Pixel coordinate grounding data
============

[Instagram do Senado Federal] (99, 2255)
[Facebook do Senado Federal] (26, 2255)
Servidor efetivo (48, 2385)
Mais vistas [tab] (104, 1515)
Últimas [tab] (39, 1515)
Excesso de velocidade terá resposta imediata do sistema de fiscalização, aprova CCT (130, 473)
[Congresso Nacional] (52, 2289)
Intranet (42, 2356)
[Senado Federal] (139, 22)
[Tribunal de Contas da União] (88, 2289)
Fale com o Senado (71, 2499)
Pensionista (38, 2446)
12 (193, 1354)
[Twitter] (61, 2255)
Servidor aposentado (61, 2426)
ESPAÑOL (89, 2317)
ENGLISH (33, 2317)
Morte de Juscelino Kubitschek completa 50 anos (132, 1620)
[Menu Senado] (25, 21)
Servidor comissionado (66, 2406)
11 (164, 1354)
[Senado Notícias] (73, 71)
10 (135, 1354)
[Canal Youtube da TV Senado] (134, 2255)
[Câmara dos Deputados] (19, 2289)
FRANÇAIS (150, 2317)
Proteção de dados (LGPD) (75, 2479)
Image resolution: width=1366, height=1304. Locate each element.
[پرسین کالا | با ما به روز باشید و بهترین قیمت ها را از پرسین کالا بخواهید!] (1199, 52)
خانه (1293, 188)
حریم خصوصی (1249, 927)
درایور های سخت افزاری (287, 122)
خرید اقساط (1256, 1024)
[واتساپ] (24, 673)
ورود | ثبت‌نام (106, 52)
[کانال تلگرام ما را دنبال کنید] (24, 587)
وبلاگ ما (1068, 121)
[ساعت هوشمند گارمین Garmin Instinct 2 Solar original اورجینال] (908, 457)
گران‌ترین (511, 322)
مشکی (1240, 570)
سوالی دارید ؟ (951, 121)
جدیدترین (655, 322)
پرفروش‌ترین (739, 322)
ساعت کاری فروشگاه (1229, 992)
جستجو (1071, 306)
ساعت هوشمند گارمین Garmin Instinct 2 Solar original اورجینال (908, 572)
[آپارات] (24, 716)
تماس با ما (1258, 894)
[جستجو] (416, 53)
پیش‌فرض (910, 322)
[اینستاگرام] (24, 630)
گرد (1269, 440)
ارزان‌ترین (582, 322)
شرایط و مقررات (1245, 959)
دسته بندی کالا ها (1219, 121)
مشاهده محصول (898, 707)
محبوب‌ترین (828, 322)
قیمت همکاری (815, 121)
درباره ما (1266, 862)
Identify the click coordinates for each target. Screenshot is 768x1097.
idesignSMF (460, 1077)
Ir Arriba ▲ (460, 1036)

============

What you should do =>
Transcribe every entry word for word.

Answer box =>
[Instagram do Senado Federal] (99, 2255)
[Facebook do Senado Federal] (26, 2255)
Servidor efetivo (48, 2385)
Mais vistas [tab] (104, 1515)
Últimas [tab] (39, 1515)
Excesso de velocidade terá resposta imediata do sistema de fiscalização, aprova CCT (130, 473)
[Congresso Nacional] (52, 2289)
Intranet (42, 2356)
[Senado Federal] (139, 22)
[Tribunal de Contas da União] (88, 2289)
Fale com o Senado (71, 2499)
Pensionista (38, 2446)
12 (193, 1354)
[Twitter] (61, 2255)
Servidor aposentado (61, 2426)
ESPAÑOL (89, 2317)
ENGLISH (33, 2317)
Morte de Juscelino Kubitschek completa 50 anos (132, 1620)
[Menu Senado] (25, 21)
Servidor comissionado (66, 2406)
11 (164, 1354)
[Senado Notícias] (73, 71)
10 (135, 1354)
[Canal Youtube da TV Senado] (134, 2255)
[Câmara dos Deputados] (19, 2289)
FRANÇAIS (150, 2317)
Proteção de dados (LGPD) (75, 2479)
Image resolution: width=1366, height=1304. Locate each element.
[پرسین کالا | با ما به روز باشید و بهترین قیمت ها را از پرسین کالا بخواهید!] (1199, 52)
خانه (1293, 188)
حریم خصوصی (1249, 927)
درایور های سخت افزاری (287, 122)
خرید اقساط (1256, 1024)
[واتساپ] (24, 673)
ورود | ثبت‌نام (106, 52)
[کانال تلگرام ما را دنبال کنید] (24, 587)
وبلاگ ما (1068, 121)
[ساعت هوشمند گارمین Garmin Instinct 2 Solar original اورجینال] (908, 457)
گران‌ترین (511, 322)
مشکی (1240, 570)
سوالی دارید ؟ (951, 121)
جدیدترین (655, 322)
پرفروش‌ترین (739, 322)
ساعت کاری فروشگاه (1229, 992)
جستجو (1071, 306)
ساعت هوشمند گارمین Garmin Instinct 2 Solar original اورجینال (908, 572)
[آپارات] (24, 716)
تماس با ما (1258, 894)
[جستجو] (416, 53)
پیش‌فرض (910, 322)
[اینستاگرام] (24, 630)
گرد (1269, 440)
ارزان‌ترین (582, 322)
شرایط و مقررات (1245, 959)
دسته بندی کالا ها (1219, 121)
مشاهده محصول (898, 707)
محبوب‌ترین (828, 322)
قیمت همکاری (815, 121)
درباره ما (1266, 862)
Identify the click coordinates for each target. Screenshot is 768x1097.
idesignSMF (460, 1077)
Ir Arriba ▲ (460, 1036)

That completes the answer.